Whether these ancient skeletons should be considered “giants” is a matter of opinion, but Chinese archaeologists have labeled these bones – remains of “giants”. In a country of relatively short people, it’s understandable a discovery of unusually tall and strong people is very surprising. While excavating in east China, scientists examined bones from graves in Shandong Province. The bones are 5,000-year-old and belong to people who were above average height. One of the deceased persons was 1.9 meters (6-foot-3-inches) and the other were 1.8 meters or taller.
So, how is it possible that people living in this area were of much taller 5,000 years ago? It seems taller men were common in this part of China. Confucius (551-479 B.C.), a native of the region, was said to be about 1.9 meters tall. Confucius was buried in Kong Lin cemetery which lies in the historical part of Qufu in the Shandong Province.

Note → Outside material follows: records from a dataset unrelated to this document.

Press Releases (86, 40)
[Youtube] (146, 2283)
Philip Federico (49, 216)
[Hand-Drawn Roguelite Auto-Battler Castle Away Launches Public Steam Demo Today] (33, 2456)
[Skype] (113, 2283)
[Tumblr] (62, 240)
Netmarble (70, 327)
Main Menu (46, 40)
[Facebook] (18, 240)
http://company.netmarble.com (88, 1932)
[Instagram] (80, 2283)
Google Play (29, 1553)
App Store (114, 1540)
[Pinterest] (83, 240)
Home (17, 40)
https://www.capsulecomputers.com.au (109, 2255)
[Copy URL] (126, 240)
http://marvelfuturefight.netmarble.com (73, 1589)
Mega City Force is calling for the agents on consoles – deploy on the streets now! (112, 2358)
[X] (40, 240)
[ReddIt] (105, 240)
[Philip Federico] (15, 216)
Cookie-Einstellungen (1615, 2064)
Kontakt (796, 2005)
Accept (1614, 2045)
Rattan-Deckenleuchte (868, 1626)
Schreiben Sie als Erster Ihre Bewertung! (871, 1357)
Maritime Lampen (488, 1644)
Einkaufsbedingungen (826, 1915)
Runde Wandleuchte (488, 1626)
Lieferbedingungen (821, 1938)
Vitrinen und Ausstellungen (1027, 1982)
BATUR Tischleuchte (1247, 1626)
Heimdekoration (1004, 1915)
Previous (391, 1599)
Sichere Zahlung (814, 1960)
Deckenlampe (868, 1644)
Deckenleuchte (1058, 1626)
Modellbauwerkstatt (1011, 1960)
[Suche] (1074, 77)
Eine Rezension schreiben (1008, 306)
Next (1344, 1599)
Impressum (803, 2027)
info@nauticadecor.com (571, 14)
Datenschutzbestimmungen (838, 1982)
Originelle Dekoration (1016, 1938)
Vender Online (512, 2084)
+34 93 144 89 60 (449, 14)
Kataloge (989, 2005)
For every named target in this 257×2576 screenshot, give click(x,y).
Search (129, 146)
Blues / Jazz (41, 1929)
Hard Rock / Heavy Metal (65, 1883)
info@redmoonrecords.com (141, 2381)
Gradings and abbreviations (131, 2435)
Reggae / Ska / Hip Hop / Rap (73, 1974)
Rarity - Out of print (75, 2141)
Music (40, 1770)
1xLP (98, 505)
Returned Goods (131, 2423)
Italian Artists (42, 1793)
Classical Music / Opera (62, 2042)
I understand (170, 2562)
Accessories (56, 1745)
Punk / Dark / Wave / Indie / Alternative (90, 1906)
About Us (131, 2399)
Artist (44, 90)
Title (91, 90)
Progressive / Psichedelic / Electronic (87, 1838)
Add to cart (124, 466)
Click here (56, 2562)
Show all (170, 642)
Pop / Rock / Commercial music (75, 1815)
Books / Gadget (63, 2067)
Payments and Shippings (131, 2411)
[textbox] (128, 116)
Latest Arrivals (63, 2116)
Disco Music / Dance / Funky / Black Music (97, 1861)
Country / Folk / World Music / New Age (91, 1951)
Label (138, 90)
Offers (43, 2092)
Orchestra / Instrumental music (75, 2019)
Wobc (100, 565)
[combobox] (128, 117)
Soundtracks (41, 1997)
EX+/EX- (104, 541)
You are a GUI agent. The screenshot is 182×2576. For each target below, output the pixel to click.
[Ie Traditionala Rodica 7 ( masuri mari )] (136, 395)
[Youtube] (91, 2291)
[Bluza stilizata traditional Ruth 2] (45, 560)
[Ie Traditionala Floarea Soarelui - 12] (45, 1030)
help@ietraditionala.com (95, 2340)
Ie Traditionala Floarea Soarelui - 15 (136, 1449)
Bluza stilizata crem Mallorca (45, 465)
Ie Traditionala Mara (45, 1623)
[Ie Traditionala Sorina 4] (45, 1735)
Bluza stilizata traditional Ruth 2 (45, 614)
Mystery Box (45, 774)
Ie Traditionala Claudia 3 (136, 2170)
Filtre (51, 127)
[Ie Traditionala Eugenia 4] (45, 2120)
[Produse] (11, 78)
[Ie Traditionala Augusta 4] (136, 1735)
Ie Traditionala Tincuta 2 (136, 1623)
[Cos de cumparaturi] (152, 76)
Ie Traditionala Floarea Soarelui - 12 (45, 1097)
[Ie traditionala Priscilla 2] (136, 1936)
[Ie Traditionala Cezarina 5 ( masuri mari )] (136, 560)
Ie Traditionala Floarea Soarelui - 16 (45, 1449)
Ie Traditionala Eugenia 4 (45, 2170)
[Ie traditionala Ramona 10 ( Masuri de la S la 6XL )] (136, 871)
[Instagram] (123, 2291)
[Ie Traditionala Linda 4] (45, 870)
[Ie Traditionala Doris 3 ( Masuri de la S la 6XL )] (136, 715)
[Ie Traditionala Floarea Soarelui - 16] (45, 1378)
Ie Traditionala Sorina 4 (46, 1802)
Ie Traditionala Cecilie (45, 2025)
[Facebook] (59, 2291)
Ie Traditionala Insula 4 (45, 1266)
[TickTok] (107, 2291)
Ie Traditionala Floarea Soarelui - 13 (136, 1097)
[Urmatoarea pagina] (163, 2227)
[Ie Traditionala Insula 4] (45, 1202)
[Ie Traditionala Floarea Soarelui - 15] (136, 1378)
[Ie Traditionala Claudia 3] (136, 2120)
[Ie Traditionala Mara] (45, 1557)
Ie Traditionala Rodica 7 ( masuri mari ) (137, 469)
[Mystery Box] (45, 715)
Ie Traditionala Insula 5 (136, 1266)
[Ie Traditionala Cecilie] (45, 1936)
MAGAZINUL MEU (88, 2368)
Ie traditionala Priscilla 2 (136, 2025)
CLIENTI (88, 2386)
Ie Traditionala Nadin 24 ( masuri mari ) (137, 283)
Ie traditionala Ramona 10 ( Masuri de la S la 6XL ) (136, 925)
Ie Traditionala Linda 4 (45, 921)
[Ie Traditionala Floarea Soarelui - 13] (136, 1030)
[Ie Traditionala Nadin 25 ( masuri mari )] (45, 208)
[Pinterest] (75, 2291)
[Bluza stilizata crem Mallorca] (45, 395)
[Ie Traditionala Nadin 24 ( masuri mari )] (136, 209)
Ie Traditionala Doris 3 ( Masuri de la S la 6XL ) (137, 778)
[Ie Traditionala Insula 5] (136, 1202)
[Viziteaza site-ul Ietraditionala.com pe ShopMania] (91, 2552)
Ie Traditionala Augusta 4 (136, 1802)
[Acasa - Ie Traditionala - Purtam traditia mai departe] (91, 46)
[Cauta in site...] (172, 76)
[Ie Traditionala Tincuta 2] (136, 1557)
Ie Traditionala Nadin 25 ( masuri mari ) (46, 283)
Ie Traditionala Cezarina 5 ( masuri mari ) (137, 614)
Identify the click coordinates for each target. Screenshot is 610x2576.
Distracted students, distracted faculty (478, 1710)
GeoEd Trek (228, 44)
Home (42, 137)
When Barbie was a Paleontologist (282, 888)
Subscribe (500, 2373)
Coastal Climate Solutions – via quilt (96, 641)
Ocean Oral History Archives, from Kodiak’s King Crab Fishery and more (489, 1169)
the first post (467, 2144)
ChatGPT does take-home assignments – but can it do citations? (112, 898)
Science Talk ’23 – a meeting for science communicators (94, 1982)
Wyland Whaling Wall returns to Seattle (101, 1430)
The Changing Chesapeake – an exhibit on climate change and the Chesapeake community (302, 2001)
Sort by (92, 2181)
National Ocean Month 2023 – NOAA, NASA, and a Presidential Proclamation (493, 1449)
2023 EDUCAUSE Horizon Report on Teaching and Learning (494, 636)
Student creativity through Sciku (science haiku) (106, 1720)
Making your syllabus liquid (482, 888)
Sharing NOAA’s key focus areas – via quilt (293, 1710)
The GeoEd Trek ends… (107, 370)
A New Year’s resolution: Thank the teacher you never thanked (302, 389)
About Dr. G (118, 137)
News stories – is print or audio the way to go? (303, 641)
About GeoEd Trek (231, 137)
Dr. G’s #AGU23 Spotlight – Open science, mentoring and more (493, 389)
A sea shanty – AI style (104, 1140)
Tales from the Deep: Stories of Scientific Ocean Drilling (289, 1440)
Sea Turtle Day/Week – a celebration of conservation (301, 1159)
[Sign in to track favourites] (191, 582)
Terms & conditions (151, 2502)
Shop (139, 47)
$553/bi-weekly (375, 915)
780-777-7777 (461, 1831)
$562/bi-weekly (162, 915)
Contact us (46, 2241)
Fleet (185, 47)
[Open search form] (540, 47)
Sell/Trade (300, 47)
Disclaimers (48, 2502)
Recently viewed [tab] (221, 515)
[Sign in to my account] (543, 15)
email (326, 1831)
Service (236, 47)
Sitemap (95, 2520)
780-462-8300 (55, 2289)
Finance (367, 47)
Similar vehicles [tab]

Scientists think one explanation can be related to food and wealth. Ruins of rows of houses in the area indicate that people lived quite comfortable lives, with separate bedrooms and kitchens. They had crops and pigs and the area was believed to the political, economic and cultural center of northern Shandong 5,000 years ago. Archaeologists suggests that taller men were found in larger tombs, possibly because such people had a high status and were able to acquire better food. Colorful pottery and jade artifacts were placed in the tombs. Some of the bones and artifacts were damaged. He damage may have been done not long after the burials and may be due to power struggles among high-ranking people. Li Boqian, an archaeologist with Peking University, said the excavations showed Jiaojia in a transition phase, but proved the existence of ancient states 5,000 years ago in the basin of lower Yellow River. The range of the Jiaojia site has been enlarged from an initial 240,000 square meters to 1 sq km. Currently, only 2,000 square meters has been excavated. “Further study and excavation of the site is of great value to our understanding of the origin of culture in east China,” said Zhou Xiaobo, deputy head of Shandong provincial bureau of cultural heritage.